Once you have read the records below, report how many lines contain the word "click", and give nothing besides that number.

• Records for processing
┌────────

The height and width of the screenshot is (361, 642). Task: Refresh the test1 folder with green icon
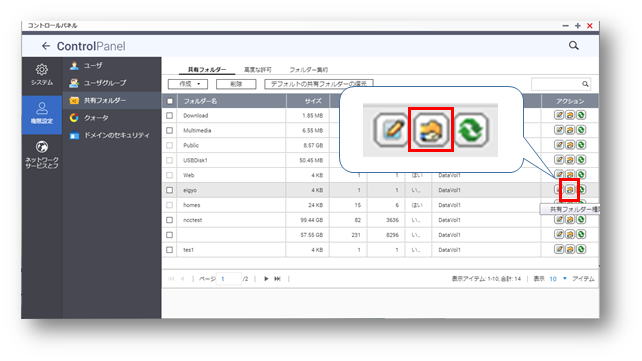pos(581,249)
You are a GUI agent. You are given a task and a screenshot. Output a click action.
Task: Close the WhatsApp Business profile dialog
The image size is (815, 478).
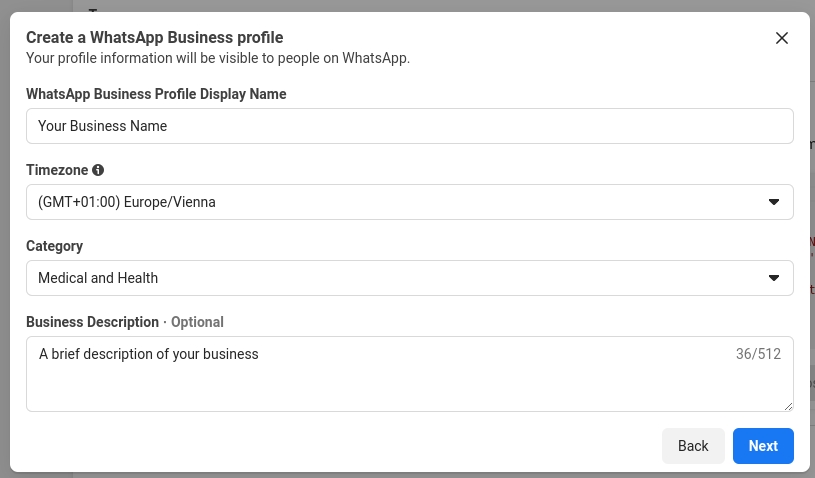782,38
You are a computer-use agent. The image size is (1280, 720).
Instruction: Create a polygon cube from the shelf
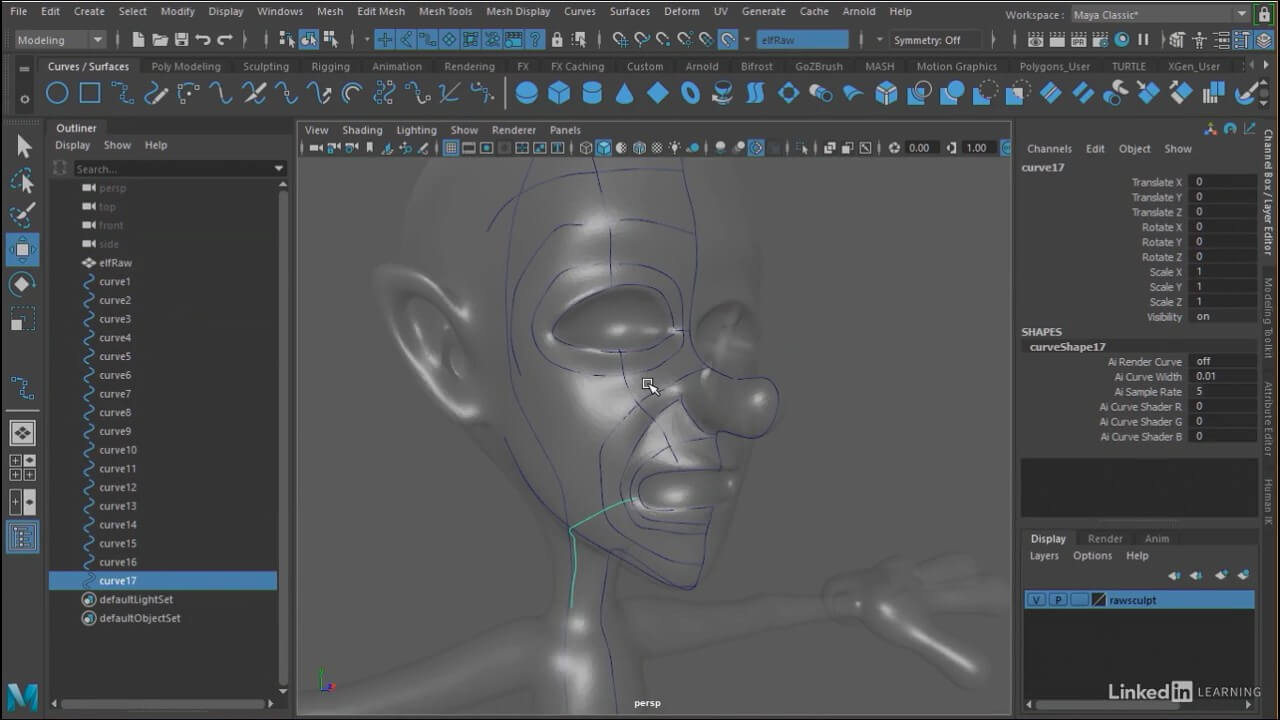coord(559,93)
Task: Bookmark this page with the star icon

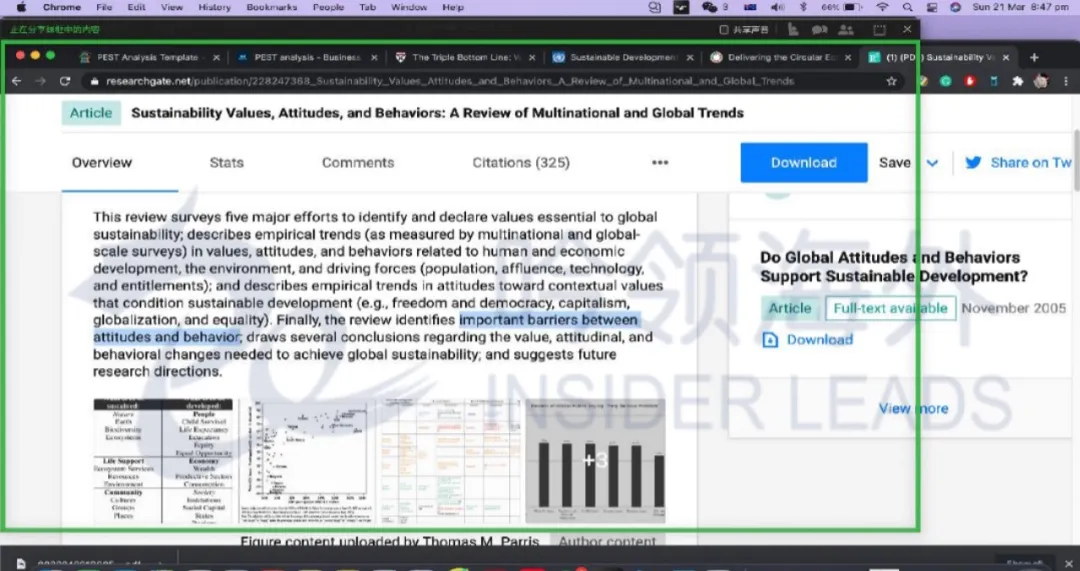Action: point(891,81)
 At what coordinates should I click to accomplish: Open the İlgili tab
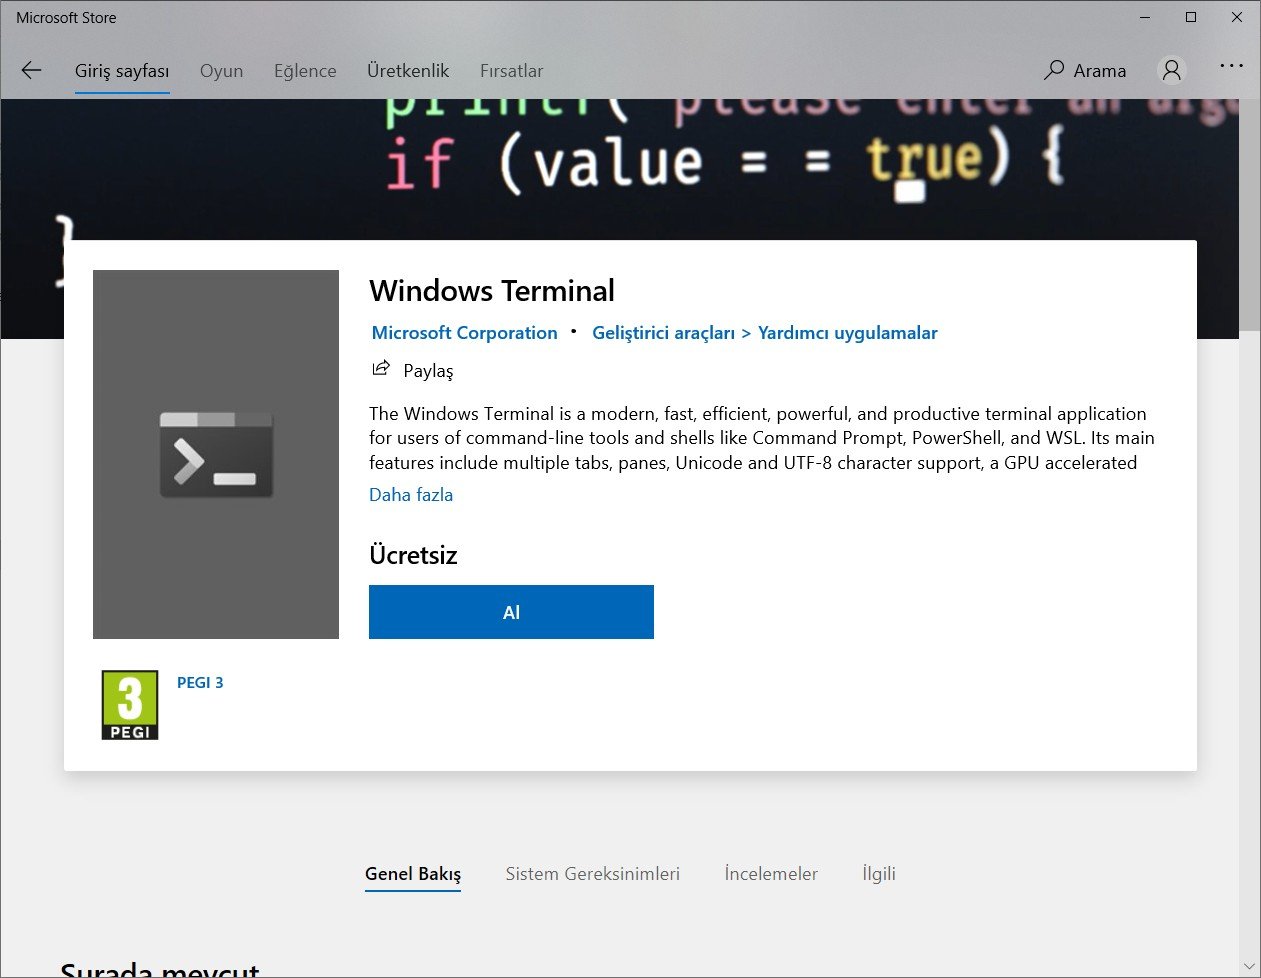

└────────

• Written answer
2